Task directions →
Only the lines from the one with "Open the Точки layer dropdown" through the end of the data are wanted, copied exactly.

Records provided →

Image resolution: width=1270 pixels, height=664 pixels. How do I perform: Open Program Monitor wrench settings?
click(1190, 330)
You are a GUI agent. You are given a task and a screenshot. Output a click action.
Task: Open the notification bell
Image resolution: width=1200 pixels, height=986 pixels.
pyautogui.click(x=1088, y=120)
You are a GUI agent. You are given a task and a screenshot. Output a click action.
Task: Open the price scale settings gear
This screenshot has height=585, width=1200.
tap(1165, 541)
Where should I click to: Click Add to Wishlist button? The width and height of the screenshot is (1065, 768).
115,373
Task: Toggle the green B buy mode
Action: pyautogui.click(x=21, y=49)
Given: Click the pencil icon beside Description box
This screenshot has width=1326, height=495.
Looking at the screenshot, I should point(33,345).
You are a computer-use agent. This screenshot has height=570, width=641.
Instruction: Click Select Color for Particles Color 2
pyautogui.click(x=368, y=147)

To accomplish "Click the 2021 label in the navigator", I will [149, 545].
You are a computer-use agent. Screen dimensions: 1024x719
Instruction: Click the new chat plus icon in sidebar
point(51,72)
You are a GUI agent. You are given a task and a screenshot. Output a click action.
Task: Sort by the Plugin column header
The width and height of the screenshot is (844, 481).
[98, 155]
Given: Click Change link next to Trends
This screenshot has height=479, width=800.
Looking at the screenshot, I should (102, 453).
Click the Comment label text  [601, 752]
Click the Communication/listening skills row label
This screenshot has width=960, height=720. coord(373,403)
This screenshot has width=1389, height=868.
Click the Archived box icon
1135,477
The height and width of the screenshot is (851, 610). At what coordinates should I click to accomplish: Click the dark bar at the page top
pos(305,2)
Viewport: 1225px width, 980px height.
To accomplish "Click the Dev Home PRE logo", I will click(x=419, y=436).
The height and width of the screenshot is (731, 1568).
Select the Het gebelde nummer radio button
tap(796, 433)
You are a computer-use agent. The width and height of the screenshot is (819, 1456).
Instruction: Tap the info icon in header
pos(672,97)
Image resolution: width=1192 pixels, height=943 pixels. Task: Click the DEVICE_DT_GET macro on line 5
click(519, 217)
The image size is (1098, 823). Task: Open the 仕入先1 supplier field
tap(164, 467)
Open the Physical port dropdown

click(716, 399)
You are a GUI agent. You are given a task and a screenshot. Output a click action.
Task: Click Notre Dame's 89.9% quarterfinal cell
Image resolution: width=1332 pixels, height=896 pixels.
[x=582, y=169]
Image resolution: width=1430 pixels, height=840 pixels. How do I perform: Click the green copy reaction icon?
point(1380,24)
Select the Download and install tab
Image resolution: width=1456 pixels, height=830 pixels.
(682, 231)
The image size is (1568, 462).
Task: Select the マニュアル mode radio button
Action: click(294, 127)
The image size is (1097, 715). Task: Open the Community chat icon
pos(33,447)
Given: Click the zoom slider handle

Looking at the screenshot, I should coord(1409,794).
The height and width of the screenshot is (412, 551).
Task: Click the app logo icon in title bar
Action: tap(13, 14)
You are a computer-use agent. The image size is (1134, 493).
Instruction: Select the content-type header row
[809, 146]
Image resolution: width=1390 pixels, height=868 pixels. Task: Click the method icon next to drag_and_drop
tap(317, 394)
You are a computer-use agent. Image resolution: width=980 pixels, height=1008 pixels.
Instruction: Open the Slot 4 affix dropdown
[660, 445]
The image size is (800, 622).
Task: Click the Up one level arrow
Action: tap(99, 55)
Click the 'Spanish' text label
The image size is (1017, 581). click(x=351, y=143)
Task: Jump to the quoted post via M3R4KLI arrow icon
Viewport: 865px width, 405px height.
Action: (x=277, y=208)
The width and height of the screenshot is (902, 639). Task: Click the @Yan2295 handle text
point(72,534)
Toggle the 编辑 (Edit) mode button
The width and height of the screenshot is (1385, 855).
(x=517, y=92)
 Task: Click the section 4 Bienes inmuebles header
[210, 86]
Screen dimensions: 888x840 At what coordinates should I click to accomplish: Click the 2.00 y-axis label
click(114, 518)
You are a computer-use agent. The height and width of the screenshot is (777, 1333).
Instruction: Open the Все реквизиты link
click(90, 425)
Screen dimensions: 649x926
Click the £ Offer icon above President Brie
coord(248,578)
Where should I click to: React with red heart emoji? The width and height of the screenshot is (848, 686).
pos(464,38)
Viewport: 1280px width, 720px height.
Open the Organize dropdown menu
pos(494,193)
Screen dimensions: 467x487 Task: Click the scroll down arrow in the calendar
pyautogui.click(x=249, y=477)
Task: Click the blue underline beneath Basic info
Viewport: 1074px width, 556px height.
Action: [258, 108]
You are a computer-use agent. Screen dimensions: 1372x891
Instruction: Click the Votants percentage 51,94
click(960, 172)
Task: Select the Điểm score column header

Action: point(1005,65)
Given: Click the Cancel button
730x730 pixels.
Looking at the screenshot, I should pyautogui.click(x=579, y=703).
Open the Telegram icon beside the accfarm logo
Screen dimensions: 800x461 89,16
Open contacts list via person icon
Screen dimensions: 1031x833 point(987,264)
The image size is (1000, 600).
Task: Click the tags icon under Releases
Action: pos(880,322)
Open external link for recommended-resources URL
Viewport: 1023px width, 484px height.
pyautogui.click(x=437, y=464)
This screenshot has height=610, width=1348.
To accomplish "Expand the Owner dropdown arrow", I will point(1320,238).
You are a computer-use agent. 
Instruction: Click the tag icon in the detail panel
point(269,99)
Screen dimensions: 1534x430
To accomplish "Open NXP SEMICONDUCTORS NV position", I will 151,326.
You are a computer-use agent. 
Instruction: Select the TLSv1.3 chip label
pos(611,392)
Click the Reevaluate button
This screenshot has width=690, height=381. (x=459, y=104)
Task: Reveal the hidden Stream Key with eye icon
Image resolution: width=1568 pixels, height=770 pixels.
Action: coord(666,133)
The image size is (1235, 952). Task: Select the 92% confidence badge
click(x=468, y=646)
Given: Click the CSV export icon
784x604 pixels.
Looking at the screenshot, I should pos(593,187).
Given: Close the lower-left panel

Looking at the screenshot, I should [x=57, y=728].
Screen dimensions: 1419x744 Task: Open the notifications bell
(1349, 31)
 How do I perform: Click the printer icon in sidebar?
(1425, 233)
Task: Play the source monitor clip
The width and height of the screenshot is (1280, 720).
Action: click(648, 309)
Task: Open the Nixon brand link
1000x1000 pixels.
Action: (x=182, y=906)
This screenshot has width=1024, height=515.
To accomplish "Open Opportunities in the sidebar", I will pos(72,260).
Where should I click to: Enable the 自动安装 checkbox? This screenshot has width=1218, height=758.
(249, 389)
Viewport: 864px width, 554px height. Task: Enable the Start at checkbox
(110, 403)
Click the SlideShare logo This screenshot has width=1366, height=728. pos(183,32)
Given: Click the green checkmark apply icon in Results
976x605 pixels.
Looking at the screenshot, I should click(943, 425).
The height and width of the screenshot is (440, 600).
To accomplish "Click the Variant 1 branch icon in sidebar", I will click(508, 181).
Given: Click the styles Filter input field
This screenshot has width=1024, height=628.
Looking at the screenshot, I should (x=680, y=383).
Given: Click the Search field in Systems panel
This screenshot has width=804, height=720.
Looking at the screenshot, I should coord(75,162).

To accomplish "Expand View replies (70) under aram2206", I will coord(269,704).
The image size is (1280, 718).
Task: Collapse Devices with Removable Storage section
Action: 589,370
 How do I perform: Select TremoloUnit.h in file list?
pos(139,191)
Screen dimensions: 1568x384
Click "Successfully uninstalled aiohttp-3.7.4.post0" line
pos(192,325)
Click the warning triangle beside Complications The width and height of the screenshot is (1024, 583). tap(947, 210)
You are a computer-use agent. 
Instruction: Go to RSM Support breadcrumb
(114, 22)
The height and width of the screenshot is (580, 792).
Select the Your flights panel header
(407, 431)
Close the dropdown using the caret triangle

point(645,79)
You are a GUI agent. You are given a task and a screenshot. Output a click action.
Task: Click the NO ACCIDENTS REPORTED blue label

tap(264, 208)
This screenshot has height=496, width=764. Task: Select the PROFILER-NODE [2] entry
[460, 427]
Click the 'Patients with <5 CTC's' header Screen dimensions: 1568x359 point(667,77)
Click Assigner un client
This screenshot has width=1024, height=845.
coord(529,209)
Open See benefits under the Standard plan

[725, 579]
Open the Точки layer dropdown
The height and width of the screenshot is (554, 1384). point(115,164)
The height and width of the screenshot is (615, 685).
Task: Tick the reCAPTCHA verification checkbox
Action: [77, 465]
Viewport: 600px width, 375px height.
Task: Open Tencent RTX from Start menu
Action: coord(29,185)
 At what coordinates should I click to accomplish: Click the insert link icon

Expected answer →
Open the Точки layer dropdown
The height and width of the screenshot is (554, 1384). point(115,164)
The height and width of the screenshot is (615, 685).
Task: Tick the reCAPTCHA verification checkbox
Action: [77, 465]
Viewport: 600px width, 375px height.
Task: Open Tencent RTX from Start menu
Action: coord(29,185)
 At what coordinates should I click to accomplish: Click the insert link icon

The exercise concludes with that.